Stop the Bleed is an initiative launched in 2015, by the Obama Administration, in response to an increasing number of active shooting incidents. The initiative is designed to cultivate and encourage bystanders to become trained, equipped and empowered to stop life-threatening bleeding during an emergency situation before professional help arrives.
The training was coordinated through H.D. Woodson's Teacher Professional Development Day and featured HUH's Trauma and Critical Care team, instructing the school's Physical Education and Health faculty members on a variety of lifesaving medical techniques to control hemorrhaging.

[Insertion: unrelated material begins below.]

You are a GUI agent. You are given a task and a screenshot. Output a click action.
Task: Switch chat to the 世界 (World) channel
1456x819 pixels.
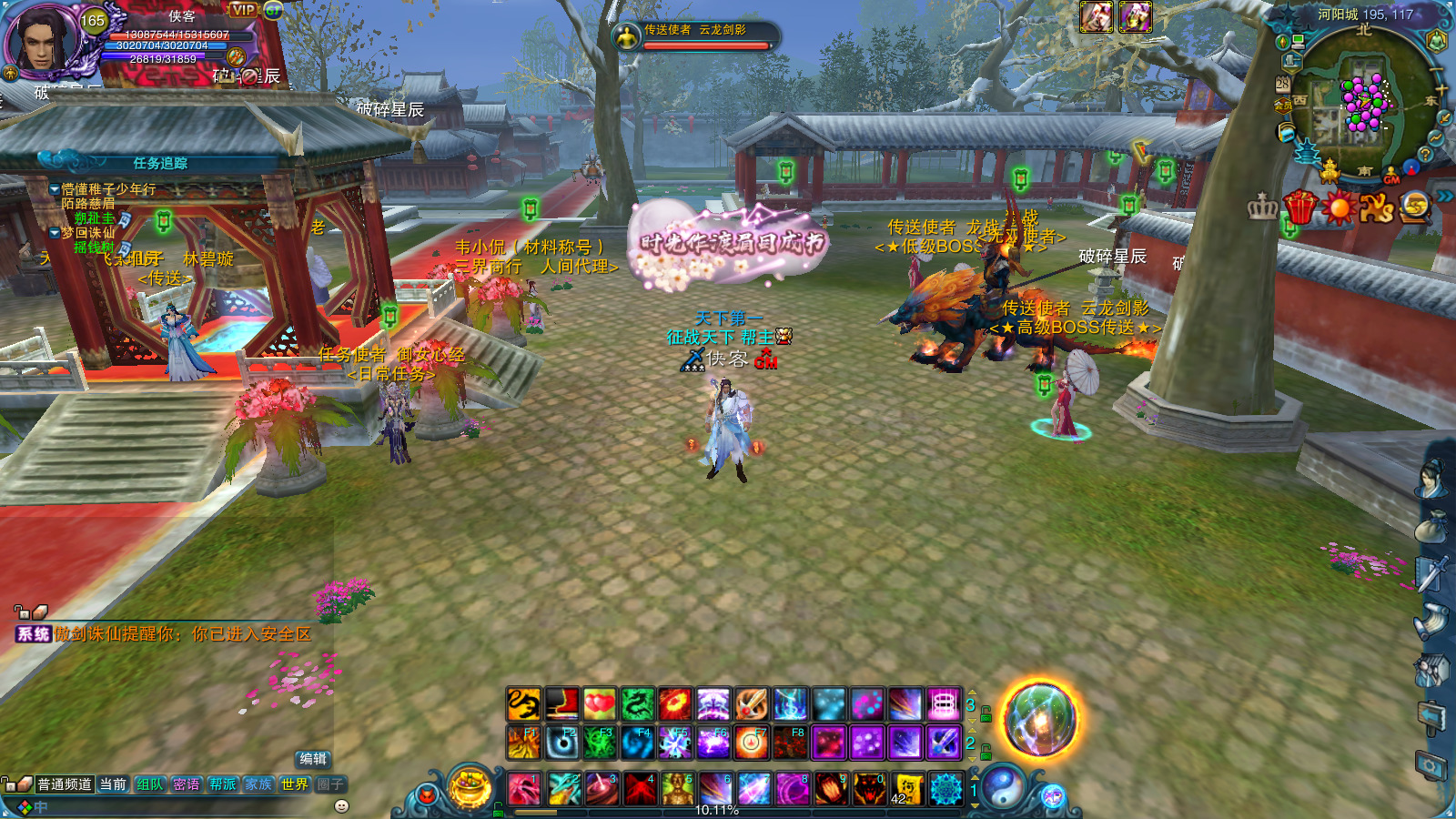coord(294,784)
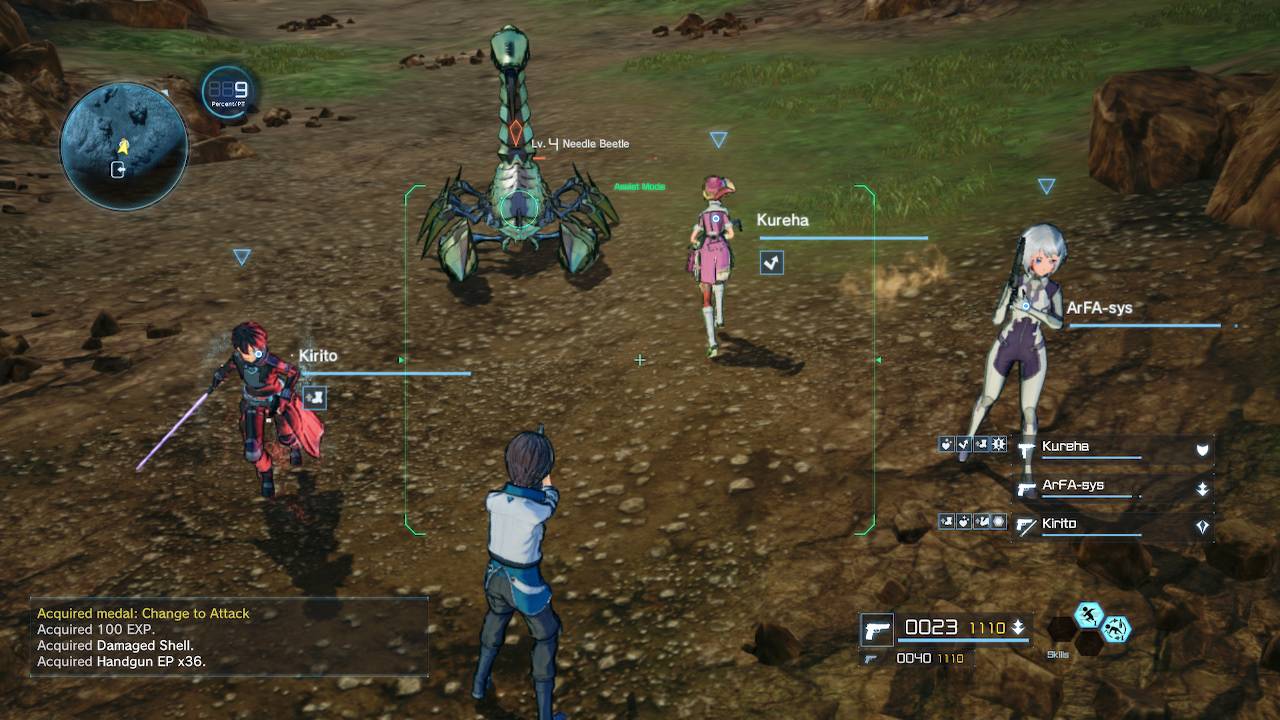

"The health and safety of our children is something that is priceless," says Jim Diegel, HUH Chief Executive Officer. "As a community of caregivers, it's important that we come together and take meaningful action to prevent the loss of life under the most difficult circumstances. We are inspired to share these valuable skills with our young people, which will help them build confidence that may lead to an interest in healthcare."

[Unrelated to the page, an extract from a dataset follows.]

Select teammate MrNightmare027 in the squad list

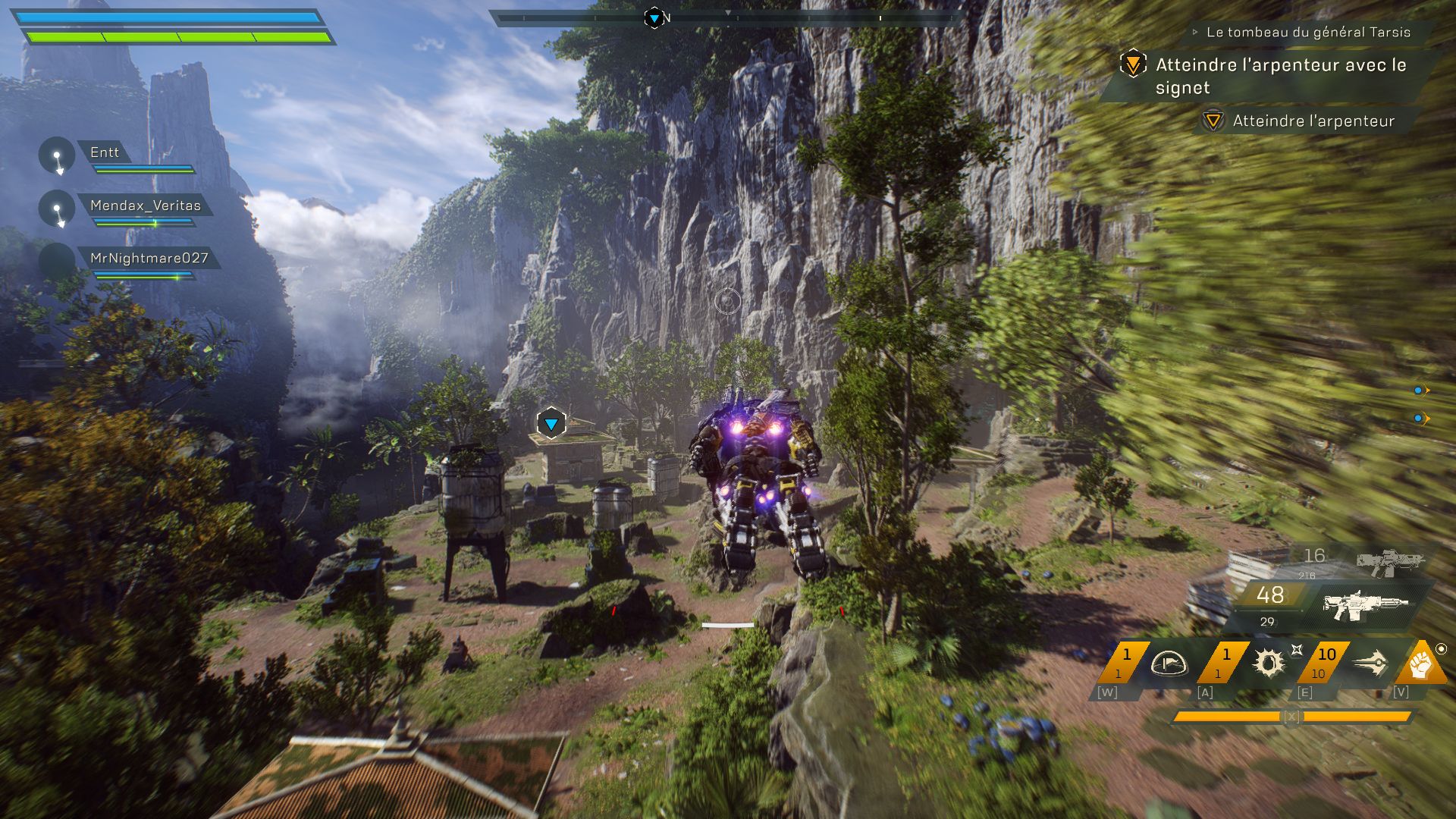(148, 259)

Time is a critical factor for a person who's bleeding profusely from a traumatic experience. Without any medical help, severe bleeding can kill an individual within minutes. It's imperative that someone on the scene administers immediate medical attention. Stop the Bleed provides life-saving strategies and public access to bleeding control tools already in use by first responders and the military.
"I am honored to share my expertise and be a part of a narrative between the medical community and the public school system that encourages people to save lives," says Dr. Mallory Williams, HUH Chief Division of Trauma and Critical Care. "Stop the Bleed speaks to the notion of people's goodwill and their resilient efforts to intervene in a medical emergency in the spirit of taking care of each other."